In 1988, Moore and artist Dave Gibbons won a Hugo Award in the category Other Forms for Watchmen. The category was created for that year only, via a rarely-used provision that allows the Committee of the Worldcon to create any temporary Additional Category it feels appropriate (no subsequent committee has chosen to repeat this category). [31]
In 2005, Watchmen had the honour of being the only Graphic Novel to make it onto Time Magazine's "All-Time 100 Novels" list, alongside such works as Catch-22, The Lord of the Rings, Nineteen Eighty-Four, Brideshead Revisited and To Kill a Mockingbird.[32]
[edit] Work in other media
[edit] Novels, Poetry and Books
Moore has written one novel, Voice of the Fire, a set of short stories about linked events in his home-town of Northampton through the centuries, from the Bronze Age to the present day. He is currently working on his second novel, Jerusalem, which will again be set in Northampton.[33] His previous planned prose work A Grammar has been abandoned.
Comics publisher Top Shelf released a hard cover edition of Moore's longform poem The Mirror of Love in 2006, with new photographs by Jose Villarubia. The poem was initially printed in the 1980s benefit book Artists Against Rampant Government Homophobia and was illustrated by Steve Bissette and Rick Veitch.
Moore has also written short stories. "The Courtyard" was published in The Starry Wisdom: A Tribute to H.P. Lovecraft; "A Hypothetical Lizard" was published as part of a shared-world fantasy anthology called Liavek: Wizard's Row. Both stories have been adapted to comic book form by writer Antony Johnston and published by Avatar Press.
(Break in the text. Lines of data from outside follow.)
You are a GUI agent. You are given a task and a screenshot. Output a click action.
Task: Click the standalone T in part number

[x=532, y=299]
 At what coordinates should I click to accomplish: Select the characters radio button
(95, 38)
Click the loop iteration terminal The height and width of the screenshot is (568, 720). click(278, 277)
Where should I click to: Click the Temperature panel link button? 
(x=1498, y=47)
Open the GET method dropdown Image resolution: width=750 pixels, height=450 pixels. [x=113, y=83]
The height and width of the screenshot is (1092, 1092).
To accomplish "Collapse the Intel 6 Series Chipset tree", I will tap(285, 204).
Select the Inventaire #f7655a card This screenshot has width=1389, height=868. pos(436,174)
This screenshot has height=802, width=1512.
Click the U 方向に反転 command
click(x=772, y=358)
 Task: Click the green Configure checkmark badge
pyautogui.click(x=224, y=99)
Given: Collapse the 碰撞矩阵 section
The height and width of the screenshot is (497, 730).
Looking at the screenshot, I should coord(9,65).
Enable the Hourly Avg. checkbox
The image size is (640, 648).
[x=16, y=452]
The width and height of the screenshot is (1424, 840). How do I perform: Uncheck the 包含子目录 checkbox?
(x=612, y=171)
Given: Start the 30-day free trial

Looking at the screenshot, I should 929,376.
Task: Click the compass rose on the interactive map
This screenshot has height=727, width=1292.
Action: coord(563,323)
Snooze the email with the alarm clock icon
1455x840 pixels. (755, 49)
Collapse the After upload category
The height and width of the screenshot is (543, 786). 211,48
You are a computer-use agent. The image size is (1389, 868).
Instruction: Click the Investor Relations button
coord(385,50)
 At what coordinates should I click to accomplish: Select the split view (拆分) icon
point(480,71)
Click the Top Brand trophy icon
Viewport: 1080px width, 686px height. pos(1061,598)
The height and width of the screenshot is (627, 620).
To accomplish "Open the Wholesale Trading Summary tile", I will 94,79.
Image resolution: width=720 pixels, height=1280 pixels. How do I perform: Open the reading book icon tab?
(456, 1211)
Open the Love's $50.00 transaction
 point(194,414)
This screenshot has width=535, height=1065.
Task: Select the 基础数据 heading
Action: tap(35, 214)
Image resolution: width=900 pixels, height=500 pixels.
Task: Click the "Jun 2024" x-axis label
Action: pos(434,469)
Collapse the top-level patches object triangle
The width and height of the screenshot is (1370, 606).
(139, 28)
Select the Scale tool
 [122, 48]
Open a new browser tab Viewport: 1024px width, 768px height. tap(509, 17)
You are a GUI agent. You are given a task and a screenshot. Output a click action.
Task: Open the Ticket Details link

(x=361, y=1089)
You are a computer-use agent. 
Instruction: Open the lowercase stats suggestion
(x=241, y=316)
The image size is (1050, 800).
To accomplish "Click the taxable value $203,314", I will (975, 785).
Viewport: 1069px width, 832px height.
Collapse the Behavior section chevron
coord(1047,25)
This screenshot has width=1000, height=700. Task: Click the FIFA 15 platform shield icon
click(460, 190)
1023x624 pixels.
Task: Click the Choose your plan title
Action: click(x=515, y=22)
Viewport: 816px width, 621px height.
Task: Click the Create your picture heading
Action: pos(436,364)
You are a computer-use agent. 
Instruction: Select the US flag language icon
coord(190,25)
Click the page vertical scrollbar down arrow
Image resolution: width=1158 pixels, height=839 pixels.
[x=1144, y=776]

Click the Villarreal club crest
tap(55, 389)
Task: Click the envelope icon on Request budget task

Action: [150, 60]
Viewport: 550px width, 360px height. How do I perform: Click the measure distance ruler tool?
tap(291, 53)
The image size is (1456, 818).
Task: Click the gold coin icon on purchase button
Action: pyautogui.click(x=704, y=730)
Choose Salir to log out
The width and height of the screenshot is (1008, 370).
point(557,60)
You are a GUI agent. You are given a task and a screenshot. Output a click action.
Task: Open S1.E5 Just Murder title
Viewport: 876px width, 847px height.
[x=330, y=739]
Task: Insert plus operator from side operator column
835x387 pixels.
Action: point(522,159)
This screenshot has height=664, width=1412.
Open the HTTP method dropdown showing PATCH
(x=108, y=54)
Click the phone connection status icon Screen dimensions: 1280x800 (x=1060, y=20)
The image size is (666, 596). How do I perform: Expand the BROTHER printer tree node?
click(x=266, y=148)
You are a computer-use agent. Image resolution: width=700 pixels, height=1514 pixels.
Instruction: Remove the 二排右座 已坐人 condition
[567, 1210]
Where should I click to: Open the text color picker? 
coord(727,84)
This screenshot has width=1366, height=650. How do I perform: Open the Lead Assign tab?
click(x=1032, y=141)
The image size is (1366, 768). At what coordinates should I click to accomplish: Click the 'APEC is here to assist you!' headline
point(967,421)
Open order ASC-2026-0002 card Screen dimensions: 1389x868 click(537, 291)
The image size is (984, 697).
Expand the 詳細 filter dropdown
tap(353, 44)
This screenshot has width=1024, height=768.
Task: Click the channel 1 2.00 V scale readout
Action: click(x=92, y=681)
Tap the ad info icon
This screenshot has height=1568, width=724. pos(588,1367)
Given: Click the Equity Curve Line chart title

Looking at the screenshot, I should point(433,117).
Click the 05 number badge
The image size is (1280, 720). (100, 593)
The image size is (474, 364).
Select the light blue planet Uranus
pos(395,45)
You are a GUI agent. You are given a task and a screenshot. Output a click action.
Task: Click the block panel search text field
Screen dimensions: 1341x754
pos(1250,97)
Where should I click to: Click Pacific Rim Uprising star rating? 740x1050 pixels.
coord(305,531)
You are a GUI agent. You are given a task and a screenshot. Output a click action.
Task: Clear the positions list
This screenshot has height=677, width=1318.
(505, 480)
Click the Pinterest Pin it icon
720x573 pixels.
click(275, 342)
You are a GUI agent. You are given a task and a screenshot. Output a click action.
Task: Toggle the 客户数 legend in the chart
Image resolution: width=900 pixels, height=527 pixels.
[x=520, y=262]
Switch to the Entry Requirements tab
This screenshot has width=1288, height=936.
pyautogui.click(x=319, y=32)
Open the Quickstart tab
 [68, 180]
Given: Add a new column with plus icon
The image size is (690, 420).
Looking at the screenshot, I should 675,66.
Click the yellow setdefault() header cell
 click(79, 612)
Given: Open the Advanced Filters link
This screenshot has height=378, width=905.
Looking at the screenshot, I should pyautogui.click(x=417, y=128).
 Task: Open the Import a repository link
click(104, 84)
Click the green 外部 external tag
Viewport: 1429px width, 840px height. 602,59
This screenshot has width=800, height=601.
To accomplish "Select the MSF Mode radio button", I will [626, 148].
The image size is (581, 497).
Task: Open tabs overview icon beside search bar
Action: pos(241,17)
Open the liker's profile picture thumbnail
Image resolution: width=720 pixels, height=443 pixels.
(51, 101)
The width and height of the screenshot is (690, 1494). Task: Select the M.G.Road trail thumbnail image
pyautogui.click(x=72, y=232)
In 2006, a piece entitled Alphabets of Desire was written by Moore, and designed and produced by legendary comics-letterer Todd Klein as an 11" x 17" print, signed and limited to 500 copies, available only through Klein's blog.[34] It rapidly sold out, and a second printing is tentatively planned for Spring, 2008.
[edit] Screenplay
Moore has written one screenplay, entitled Fashion Beast, loosely based on both Jean Cocteau's version of Beauty and the Beast and the life of fashion designer Christian Dior. The script was commissioned by former Sex Pistols manager, Malcolm McLaren. It has yet to be made into a film.
[edit] Articles
Moore has written articles on comics, music and magic. In 2006 he published an eight-page article tracing out the history of pornography and arguing that a society's vibrancy and success are related to its permissiveness in sexual matters. Decrying that the consumption of contemporary ubiquitous pornography is still widely considered shameful, he called for a new and more artistic pornography that could be openly discussed and would have a beneficial impact on society.[35]
[edit] Music
He has also made brief forays into music. In the 1980s he formed a band called The Sinister Ducks with Bauhaus bassist David J and Max Akropolis, and released a single, March of the Sinister Ducks (with sleeve art by Kevin O'Neill), under the pseudonym Translucia Baboon. Moore and David J also released a 12-inch single featuring a recording of "This Vicious Cabaret", from V for Vendetta. He has also performed with the Northampton band Emperors of Ice Cream. Several of his songs have been adapted in comics form, first by Caliber Comics in Negative Burn (later collected in Alan Moore's Songbook), then by Avatar in Alan Moore's Magic Words and Alan Moore's Yuggoth Cultures and Other Growths.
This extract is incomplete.